▶ What is expected: Below are some records; copy each line in them that contains "page".

Stored data entries

Start of Block

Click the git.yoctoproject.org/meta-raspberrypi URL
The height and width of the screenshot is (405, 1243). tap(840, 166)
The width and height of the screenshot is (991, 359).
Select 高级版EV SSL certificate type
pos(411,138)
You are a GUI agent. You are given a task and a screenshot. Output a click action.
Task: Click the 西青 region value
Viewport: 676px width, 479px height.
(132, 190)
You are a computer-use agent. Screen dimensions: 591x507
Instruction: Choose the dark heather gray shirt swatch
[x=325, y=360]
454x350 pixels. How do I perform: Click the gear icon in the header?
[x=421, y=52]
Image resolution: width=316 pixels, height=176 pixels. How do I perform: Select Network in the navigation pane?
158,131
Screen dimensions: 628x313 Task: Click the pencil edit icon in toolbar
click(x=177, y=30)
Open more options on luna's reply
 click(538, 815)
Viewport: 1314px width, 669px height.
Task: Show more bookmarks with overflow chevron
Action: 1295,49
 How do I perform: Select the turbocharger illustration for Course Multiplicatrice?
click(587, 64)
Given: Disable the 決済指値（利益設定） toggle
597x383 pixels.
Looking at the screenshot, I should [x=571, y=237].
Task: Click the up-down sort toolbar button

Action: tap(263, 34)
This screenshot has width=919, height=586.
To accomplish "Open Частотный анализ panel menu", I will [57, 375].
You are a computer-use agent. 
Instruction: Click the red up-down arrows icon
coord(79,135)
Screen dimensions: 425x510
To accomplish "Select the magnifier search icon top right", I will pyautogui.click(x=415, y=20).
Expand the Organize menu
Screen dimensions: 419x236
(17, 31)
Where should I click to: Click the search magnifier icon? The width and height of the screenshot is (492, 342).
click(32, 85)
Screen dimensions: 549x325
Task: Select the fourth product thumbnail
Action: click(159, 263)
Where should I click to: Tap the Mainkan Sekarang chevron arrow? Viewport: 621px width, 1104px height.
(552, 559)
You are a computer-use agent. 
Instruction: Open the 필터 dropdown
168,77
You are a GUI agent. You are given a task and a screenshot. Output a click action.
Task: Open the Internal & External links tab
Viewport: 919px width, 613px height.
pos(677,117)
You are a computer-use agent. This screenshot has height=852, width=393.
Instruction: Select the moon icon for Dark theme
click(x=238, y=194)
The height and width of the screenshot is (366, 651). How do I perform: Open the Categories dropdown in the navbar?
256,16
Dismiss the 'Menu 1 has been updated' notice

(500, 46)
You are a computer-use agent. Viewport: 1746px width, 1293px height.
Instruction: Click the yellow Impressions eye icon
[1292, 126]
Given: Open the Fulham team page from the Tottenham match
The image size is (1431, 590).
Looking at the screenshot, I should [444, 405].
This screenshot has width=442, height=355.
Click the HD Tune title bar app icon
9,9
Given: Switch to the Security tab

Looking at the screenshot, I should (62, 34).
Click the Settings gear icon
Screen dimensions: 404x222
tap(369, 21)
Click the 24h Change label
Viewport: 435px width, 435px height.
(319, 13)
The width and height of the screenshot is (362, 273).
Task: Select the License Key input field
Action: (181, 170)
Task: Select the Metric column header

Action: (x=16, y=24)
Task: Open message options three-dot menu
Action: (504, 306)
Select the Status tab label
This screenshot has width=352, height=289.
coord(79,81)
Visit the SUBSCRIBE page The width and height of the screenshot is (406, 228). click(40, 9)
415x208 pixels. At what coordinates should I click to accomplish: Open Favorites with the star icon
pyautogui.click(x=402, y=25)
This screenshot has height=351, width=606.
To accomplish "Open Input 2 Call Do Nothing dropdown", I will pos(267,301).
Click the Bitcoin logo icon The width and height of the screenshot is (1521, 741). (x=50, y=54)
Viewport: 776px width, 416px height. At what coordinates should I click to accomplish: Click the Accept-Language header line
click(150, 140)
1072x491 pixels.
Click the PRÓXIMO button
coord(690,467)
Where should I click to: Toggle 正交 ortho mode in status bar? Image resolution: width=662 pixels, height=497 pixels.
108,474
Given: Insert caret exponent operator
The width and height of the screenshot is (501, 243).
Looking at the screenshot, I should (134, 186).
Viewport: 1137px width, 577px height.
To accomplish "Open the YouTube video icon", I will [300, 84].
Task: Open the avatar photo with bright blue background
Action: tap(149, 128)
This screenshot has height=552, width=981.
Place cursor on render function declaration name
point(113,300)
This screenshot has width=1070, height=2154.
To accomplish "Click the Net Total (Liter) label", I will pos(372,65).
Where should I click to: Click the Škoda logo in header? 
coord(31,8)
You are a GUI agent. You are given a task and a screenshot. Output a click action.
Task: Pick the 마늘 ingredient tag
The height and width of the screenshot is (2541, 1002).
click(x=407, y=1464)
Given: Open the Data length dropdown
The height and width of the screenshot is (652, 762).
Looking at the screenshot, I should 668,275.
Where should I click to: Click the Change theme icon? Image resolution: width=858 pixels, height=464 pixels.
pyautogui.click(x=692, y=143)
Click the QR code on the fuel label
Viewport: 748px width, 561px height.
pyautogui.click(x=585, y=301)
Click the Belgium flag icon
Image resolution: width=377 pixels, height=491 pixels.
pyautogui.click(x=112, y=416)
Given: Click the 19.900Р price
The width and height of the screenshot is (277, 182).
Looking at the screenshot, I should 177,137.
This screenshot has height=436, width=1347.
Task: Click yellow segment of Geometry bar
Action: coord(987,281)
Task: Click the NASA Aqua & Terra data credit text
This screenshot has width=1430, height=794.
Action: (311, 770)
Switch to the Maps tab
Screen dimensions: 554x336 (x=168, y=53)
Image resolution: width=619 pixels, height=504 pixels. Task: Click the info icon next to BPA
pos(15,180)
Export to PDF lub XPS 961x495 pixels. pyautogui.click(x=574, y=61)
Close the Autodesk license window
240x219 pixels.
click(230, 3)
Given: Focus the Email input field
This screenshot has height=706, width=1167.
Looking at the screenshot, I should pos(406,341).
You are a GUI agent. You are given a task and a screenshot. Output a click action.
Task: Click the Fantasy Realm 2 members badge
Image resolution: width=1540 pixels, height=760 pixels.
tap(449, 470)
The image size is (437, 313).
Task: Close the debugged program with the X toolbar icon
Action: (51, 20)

End of Block

▶ Exercise answer:
Given: Open the Fulham team page from the Tottenham match
Visit the SUBSCRIBE page The width and height of the screenshot is (406, 228). click(40, 9)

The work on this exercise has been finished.